Do you notice that by taking a side step, like trying to deviate from cycling, in order to speed up the ideas formed in your mind, ideas leading you on towards a bigger dream, are sometimes steps taken too fast or wrong side tracks. These side steps are good learning processes, they let you feel that what you have chosen to do is what you love most. Whether it be cycling, healing, singing, feeding the soil or focusing on the lesser fortunate on Earth.

Annechien: I think the most important thing in life is to listen to yourself and ACT ON IT. Enough people know what they should do, feel in their core what the next step should be but are afraid of taking that step. Sometimes it is not possible to follow your heart’s desires and I am very fortunate to have been born into this life where opportunities surround me. I sometimes struggle with the thought if what I am doing is selfish and if I shouldn’t work till my pension, like everybody else does. But then I think that what I am doing (following my heart, trying to make the most of life) is the best way of saying thank you to all the people who have fought for the freedom and opportunities of my generation. Staying in one spot, working in the one job for my whole adult lifetime is a slap in the face to the generations who have lived before me.

Besides, when I am not surrounded by Western society, I do not have these thoughts and my inner voice speaks loud and clear and I know where to go or what to do.
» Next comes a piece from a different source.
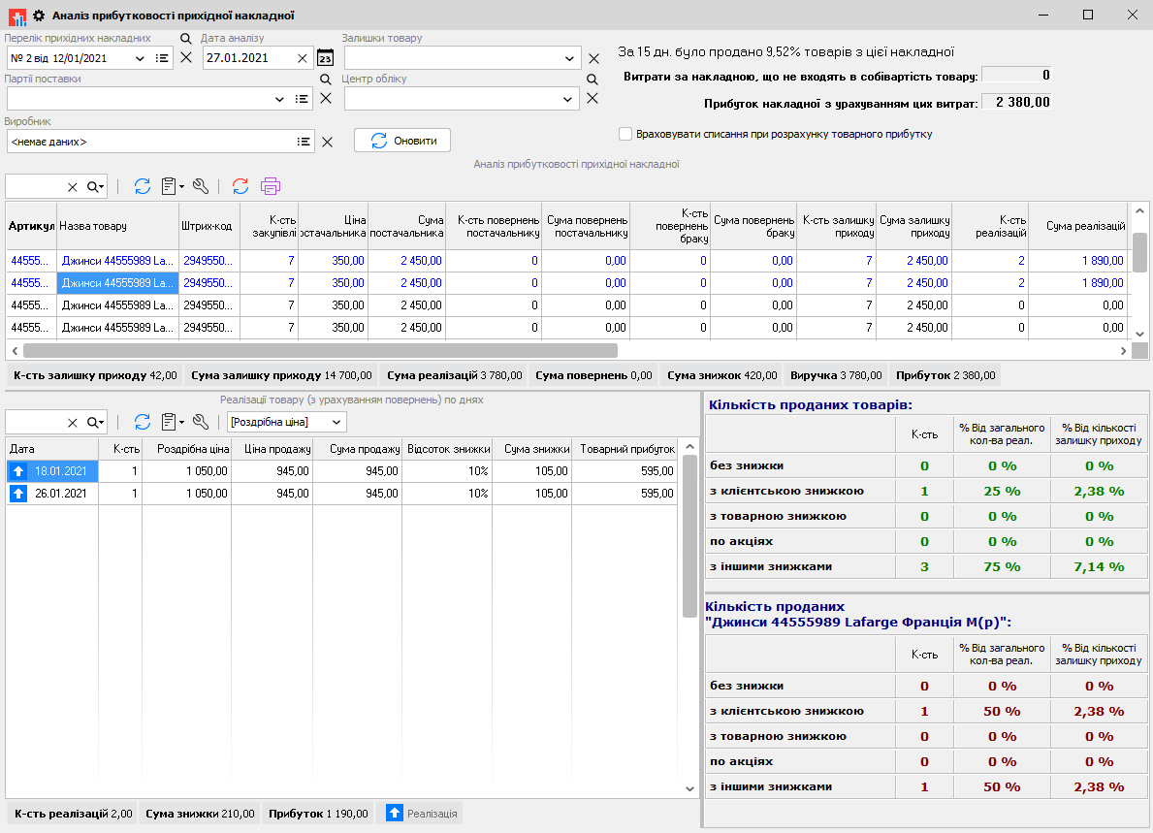The height and width of the screenshot is (833, 1153).
Task: Click the Оновити button
Action: tap(402, 141)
Riding dirt roads in the South of Western Australia. September 2014

4) Cycling is about carrying out the basic elements and about feeling what simplicity gives us. Cycling is time-consuming and therefore an easily filled-up lifestyle. Will I take away boiling water, cooking food, finding a place to camp, deciding the route and locate shops, markets and water sources, I save much time.

But what am I going to do with that time? The main goal of cycling for me is to lead a simple life, with basic needs and plain skills to move through. I want to dissolve all that is disturbing me from the need to be grounded. For many people this is called an escape, and I bet you it is! Who would voluntary seek complexity, difficulty and drama? Most of us, indeed. Usually we are doing something we need to do, and which we do not look forward in doing so. Instead of waking up and praise a new day with a beaming smile on our faces, we look forward to the next holiday, or the weekend. This gives one handles to grip onto. Life moves fast, on to the next vacation; but what if there is no next? Can life not be a continuity of contemplation, happiness and adventure, a life were we need not to do more than we actually need to?
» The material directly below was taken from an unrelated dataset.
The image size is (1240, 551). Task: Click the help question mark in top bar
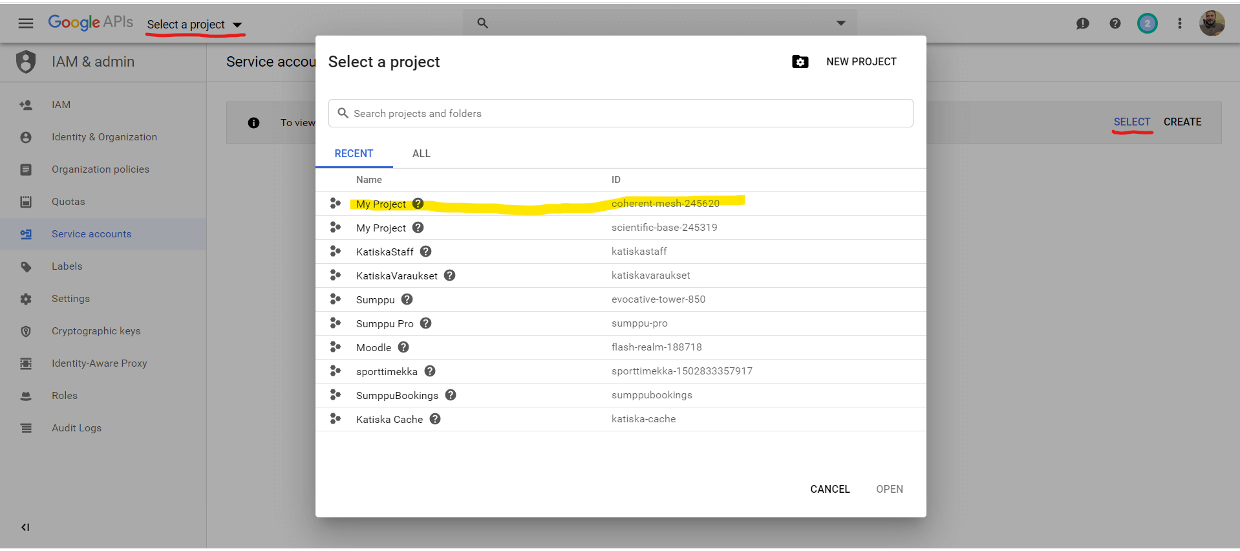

Annechien: Is going cycling an escape or is our complex world the true escape? When you are busy with your schedule, always pushing to gain time somewhere so you are able to squish in another activity, isn’t that an escape from being quiet, listening to yourself, being in touch with your feelings and emotions? I beg to differ that cycling or living any simple lifestyle is escaping more than our “normal” lifestyle is. Too many people are not able to deal with themselves or the world around them, why do you think there is so much resistance when people meditate for the first time? They want distraction from whatever it is that they are feeling or thinking.

At the moment I am living in a little shack near a lake. It is quite basic: I cook on gas from bottles and have no central heating. To get the place warm, I need to get a wood fire going.
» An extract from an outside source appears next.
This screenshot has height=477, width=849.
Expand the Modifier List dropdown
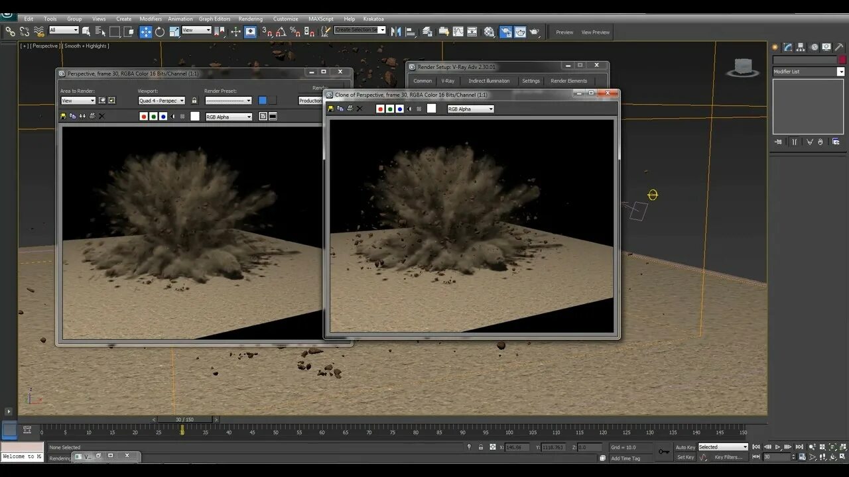[840, 72]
Generally, when we come home from work, having been busy in our minds all day, we seek relaxation in television, laptops, tablets or music. When I come home, I change into different clothes and take my time to get the fire going: I chop kindling, gather twigs and branches, empty the stove from ashes, gently pile up newspaper and wood and light the fire. It instantly removes me from what I have been doing all day. I find comfort, relaxation in doing basic chores like lighting the fire, washing dishes, cooking a meal. I don’t know what it is but it feels more real, to busy myself with the basic needs of life. That is what I appreciate in cycling too. At the moment, when I wake up I already have 20 things on my to do list. From cleaning the house to writing work emails or planning meetings. When I hop on the bike again in 1 month time, I will only have 3 things on my to do list: food, water and where to sleep. So simple. So pure.

A very spacious camping spot with a camp fire. July 2014

5) Back hundreds of years ago a person was dedicated to one task in life. He or she would be perfecting one skill, wave a fishing-net or build a boat. Nowadays we are busy with 56 things in a day. We don’t focus on basic elements anymore. No clay pot to decorate or sculpture to create, no endless ceremony for the death, no years devoted to one painting, a lifetime to oneself or a masterpiece building.

It exist but in the Western world it is looked upon as non-essential or meaningless by many. You may get away with it if you are successful or have a ‘normal life’ as well. Being dedicated to one single element is refreshing, it calms the mind and leads to clarity. But it seems humans are not so interested in that, more in making things complicated and trying to smooth the complexities out. Of course, one need to make a living and in the Western part of the world it is almost impossible to make money without those complexities. Do you feel your seriousness for cycling might be a focus for your life goal, even though you might not know where you are ending up?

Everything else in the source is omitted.